しかし、辞書に載っていようがいまいが、現実生活では、1音節のことばを長く引き延ばして発音することは、まま、見られます。私の生まれ育った関西のことばでは特にそれが顕著で、「ちょっと手を出してみろ」というのを、「ちょっとテエだしてみい」と言います。また、「きみ、毛が伸びすぎじゃないか」というのを、「われ、ケエがのびすぎとんで」などと言ったりします。
関西弁は特別だ、とおっしゃるなら、「背が伸びる」はどうでしょう。これを「セイがのびる」と発音するのは、かなり全国的に見られる現象ではないでしょうか。実際、「背」と書いて「せい」と読むことばを収録する国語辞典は、けっこう存在するようです。

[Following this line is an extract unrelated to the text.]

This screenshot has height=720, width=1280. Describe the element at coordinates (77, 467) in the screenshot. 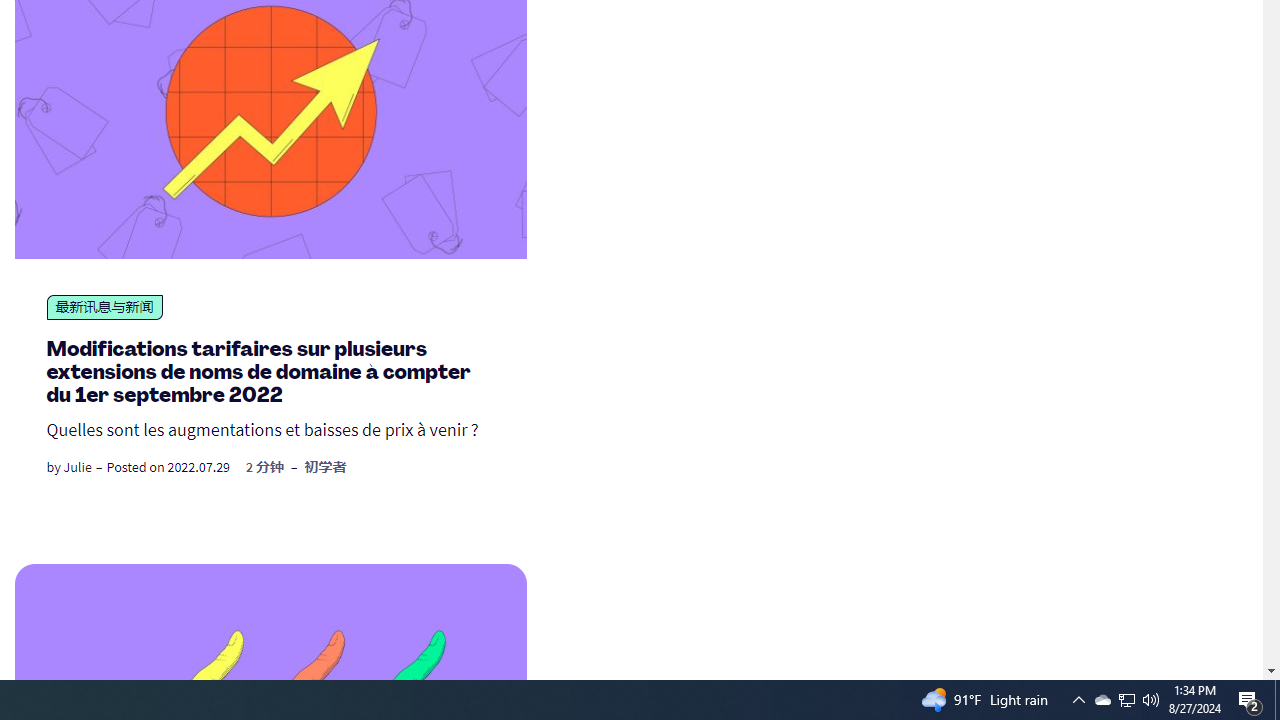

I see `'Julie'` at that location.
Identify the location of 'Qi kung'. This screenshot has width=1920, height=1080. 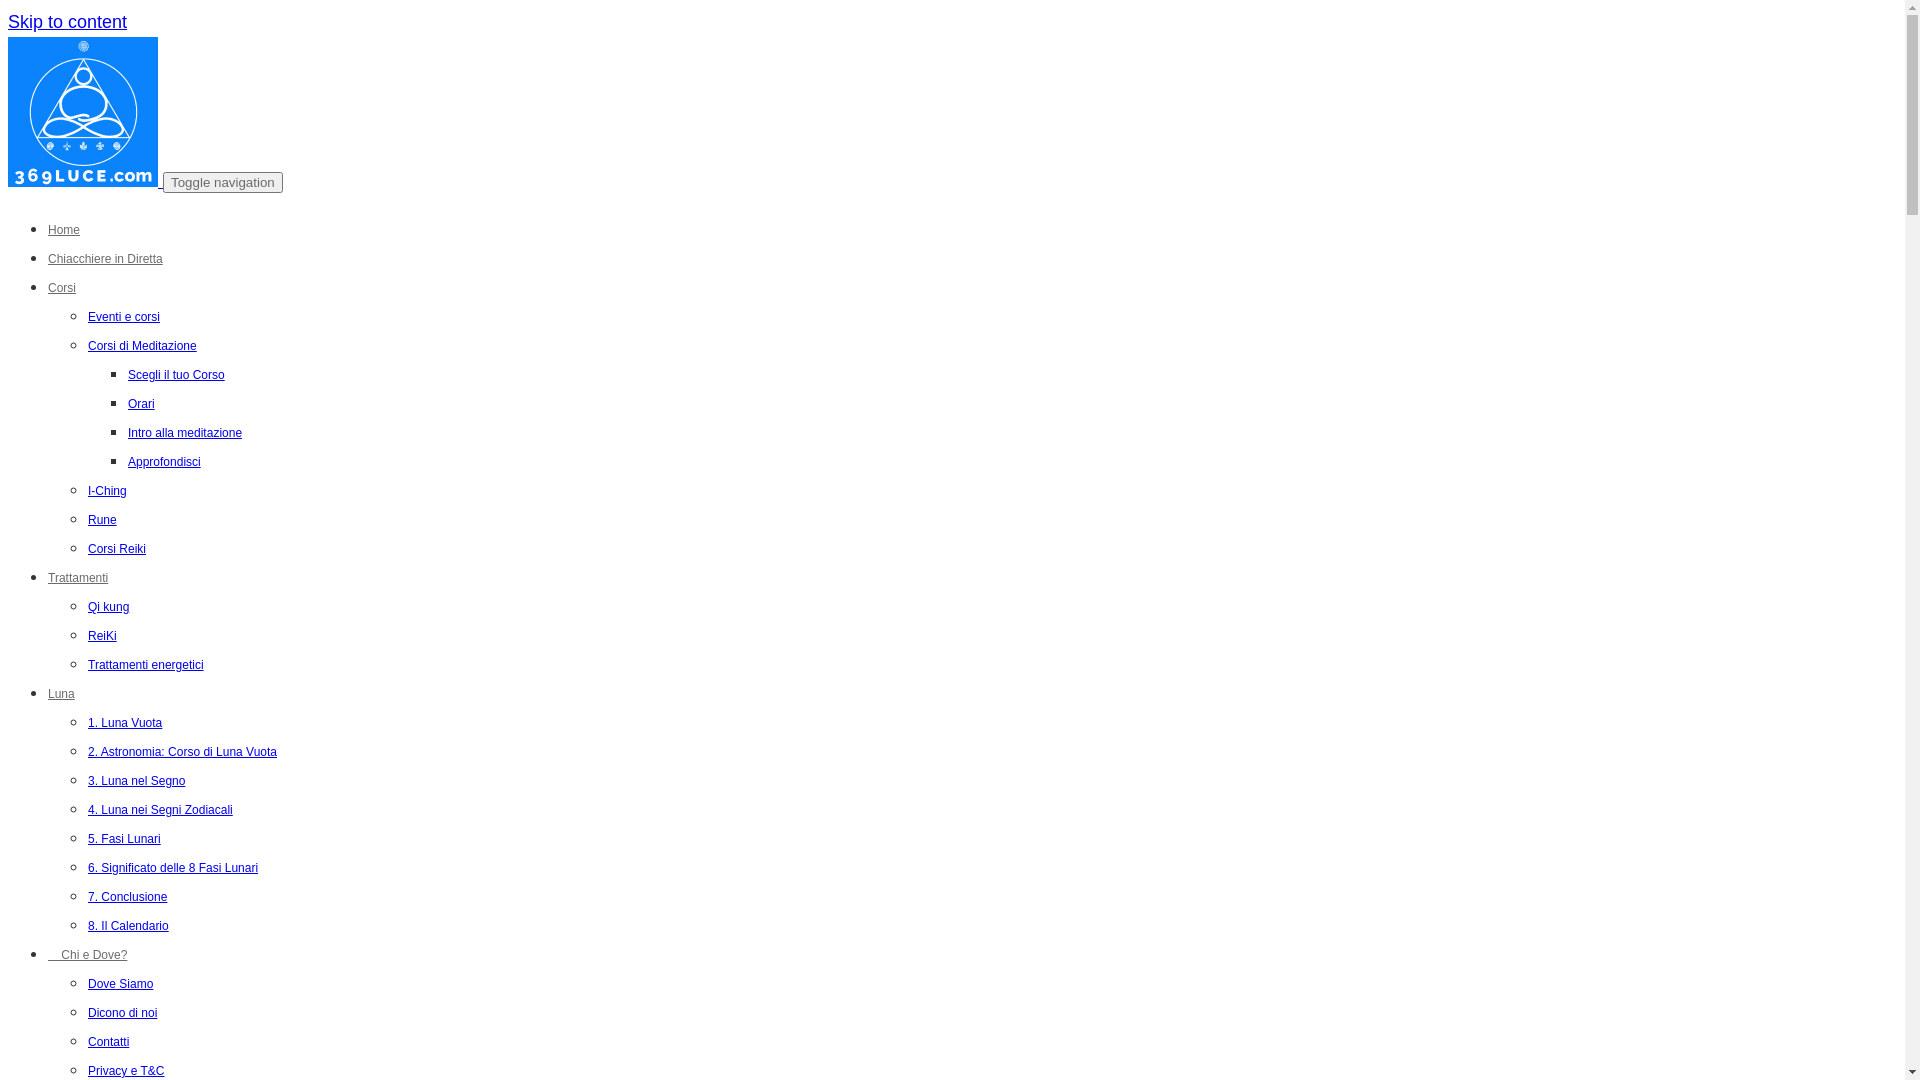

以上は、漢字の訓読みでのお話ですが、音読みにも同様の例があります。「詩歌」はふつうシイカと読みますが、「詩」の音読みはシであって、シイではありません。「女房」はニョウボウと読んでなんの疑問もありませんが、「女」の音読みはジョ・ニョであって、ニョウではありません。
どうしてこのような現象が生じるのかについては、1つ1つにそれぞれの事情があって、まとめて説明するのは困難なようです。身の回りのことばに気を付けて聴いてみると、似たような現象は、いっぱいあるかもしれませんよ。